Marie Delphine Macarty or MacCarthy (March 19, 1787 - December 7, 1849), more commonly known as Madame Blanque or, after her third marriage, as Madame LaLaurie, was a New Orleans socialite who tortured and murdered enslaved people in her household.

Born during the Spanish colonial period, LaLaurie married three times in Louisiana and was twice widowed. She maintained her position in New Orleans society until April 10, 1834, when rescuers responded to a fire at her Royal Street mansion. They discovered bound slaves in her attic who showed evidence of cruel, violent abuse over a long period. LaLaurie's house was subsequently sacked by an outraged mob of New Orleans citizens. She escaped to France with her family, and was never brought to justice.

The mansion traditionally held to be LaLaurie's is a landmark in the French Quarter, in part because of its history and for its architectural significance. However, her house was burned by the mob, and the "LaLaurie Mansion" at 1140 Royal Street was in fact rebuilt after her departure from New Orleans.

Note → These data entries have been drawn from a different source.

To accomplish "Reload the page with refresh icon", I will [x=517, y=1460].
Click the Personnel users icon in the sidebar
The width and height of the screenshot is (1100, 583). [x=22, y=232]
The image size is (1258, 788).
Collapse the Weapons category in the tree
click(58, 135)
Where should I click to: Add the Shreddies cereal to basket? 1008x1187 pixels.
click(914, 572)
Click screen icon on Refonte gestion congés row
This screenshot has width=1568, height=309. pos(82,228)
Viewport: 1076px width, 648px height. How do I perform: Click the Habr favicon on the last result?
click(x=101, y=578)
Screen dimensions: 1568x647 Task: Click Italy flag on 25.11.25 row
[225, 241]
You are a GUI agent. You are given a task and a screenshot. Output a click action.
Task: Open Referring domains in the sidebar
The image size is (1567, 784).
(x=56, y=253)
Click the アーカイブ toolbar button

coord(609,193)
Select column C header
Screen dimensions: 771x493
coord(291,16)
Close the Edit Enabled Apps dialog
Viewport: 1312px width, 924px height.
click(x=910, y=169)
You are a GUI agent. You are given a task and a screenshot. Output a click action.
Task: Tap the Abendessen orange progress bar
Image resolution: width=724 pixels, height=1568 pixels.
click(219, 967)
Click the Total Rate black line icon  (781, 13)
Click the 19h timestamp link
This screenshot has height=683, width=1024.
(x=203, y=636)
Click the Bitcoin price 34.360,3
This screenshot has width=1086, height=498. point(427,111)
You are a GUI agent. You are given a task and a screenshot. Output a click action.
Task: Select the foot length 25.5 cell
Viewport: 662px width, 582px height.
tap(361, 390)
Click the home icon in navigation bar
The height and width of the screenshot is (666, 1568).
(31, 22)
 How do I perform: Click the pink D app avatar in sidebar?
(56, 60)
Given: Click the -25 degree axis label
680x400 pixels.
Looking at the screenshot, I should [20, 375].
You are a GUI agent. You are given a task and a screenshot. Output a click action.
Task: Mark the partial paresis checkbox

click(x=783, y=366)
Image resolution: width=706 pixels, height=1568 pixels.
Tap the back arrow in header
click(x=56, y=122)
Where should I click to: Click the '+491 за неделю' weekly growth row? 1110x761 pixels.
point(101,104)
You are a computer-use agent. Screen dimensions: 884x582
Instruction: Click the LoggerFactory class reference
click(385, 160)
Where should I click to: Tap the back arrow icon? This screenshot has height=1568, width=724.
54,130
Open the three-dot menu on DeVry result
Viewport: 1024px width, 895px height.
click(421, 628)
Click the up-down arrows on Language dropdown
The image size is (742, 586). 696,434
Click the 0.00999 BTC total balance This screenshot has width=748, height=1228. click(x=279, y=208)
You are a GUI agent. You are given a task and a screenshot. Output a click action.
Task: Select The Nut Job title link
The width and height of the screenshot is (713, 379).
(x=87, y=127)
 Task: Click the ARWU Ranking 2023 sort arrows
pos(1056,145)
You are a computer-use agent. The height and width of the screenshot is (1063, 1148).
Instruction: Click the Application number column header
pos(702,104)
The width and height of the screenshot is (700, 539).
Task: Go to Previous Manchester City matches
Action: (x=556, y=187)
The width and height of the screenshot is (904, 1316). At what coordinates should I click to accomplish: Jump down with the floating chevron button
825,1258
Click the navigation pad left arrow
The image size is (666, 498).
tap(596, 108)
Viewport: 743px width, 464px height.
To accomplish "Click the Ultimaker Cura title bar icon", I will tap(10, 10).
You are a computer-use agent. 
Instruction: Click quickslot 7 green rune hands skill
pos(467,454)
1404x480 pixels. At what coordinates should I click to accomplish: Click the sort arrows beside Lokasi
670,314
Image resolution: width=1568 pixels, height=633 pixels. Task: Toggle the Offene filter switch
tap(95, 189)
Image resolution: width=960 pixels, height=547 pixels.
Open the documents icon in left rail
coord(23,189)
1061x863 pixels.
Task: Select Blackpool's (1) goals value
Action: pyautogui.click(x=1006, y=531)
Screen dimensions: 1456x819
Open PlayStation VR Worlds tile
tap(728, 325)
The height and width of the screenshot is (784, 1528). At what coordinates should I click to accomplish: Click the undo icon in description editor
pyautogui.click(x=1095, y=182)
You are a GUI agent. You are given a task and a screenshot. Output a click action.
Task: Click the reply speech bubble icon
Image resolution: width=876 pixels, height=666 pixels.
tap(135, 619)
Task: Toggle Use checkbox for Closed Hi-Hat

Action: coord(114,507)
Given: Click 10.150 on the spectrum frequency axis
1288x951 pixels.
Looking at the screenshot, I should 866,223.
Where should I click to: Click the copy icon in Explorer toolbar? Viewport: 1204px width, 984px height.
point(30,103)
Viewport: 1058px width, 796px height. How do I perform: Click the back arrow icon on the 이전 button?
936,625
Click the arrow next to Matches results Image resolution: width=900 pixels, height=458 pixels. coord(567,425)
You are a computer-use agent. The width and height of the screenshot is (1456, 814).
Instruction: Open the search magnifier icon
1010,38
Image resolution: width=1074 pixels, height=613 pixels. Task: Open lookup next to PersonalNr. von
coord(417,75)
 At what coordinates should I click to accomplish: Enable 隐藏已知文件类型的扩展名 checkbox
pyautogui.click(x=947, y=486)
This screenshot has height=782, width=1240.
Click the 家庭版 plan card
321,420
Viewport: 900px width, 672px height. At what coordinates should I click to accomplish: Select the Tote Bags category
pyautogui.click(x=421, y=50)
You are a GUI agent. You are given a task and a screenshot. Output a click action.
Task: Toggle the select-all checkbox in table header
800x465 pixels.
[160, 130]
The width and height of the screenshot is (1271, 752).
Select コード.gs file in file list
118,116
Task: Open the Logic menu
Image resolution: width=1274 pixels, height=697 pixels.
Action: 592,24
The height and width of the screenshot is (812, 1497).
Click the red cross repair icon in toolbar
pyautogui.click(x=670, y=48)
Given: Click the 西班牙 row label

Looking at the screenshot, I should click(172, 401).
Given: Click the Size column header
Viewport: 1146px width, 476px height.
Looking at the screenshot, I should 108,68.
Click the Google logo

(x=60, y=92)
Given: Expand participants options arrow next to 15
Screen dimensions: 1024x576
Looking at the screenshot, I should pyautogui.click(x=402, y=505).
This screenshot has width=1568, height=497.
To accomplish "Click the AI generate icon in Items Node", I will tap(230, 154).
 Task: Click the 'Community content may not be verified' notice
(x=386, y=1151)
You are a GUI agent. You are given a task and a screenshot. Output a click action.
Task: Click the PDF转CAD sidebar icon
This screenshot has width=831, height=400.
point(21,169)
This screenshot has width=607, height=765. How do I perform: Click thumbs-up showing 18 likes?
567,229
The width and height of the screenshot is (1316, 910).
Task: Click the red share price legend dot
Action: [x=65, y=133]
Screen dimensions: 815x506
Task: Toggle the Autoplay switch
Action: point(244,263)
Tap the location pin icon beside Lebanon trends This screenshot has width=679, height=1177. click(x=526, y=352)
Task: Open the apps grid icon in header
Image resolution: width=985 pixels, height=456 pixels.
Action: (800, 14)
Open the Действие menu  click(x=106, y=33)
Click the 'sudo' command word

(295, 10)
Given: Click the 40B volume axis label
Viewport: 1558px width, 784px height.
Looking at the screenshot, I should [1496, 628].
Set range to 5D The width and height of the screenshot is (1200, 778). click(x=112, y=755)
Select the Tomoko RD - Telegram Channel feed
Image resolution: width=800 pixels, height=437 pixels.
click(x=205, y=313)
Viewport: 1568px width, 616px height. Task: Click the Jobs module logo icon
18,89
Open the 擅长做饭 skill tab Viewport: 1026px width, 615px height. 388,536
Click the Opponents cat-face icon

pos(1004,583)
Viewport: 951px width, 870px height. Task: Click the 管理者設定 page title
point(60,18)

==Early life and family history==
Marie Delphine Macarty was born in New Orleans, Spanish Louisiana, on March 19, 1787, as one of five children. Her father was Louis Barthélemy de McCarty (originally Chevalier de MacCarthy), whose father Barthelemy (de) MacCarthy moved the family to New Orleans from Ireland around 1730, during the French colonial period. (The Irish surname MacCarthy was shortened to Macarty or de Macarty.) Her mother was Marie Jeanne L'Érable, also known as "the widow Le Comte", as her marriage to Louis B. Macarty was her second.

Both of Delphine's parents were prominent in the city's European Creole community. Her uncle by marriage, Esteban Rodríguez Miró, was governor of the Spanish American provinces of Louisiana and Florida during 1785–1791, and her cousin, Augustin de Macarty, was mayor of New Orleans from 1815 to 1820.

Delphine was only four years of age when the Haitian Revolution erupted in 1791, something that made slaveholders in the Southern United States and the Caribbean very afraid of resistance and rebellion among slaves; Delphine's uncle had been killed in 1771 by his slaves, and the revolution had inspired the local Mina Conspiracy in 1791, the Pointe Coupée Conspiracy in 1795, and the 1811 German Coast uprising, all of which caused many slaveholders to abuse slaves even more harshly out of fear of insurrection.

==First marriage==
On June 11, 1800, at age 13, Delphine married Don Ramón de Lopez y Angulo, a Caballero de la Real de Carlos, a high-ranking Spanish royal officer, at the Saint Louis Cathedral in New Orleans. Luisiana, as it was spelled in Spanish, had become a Spanish colony in the 1760s after France was defeated in the Seven Years' War.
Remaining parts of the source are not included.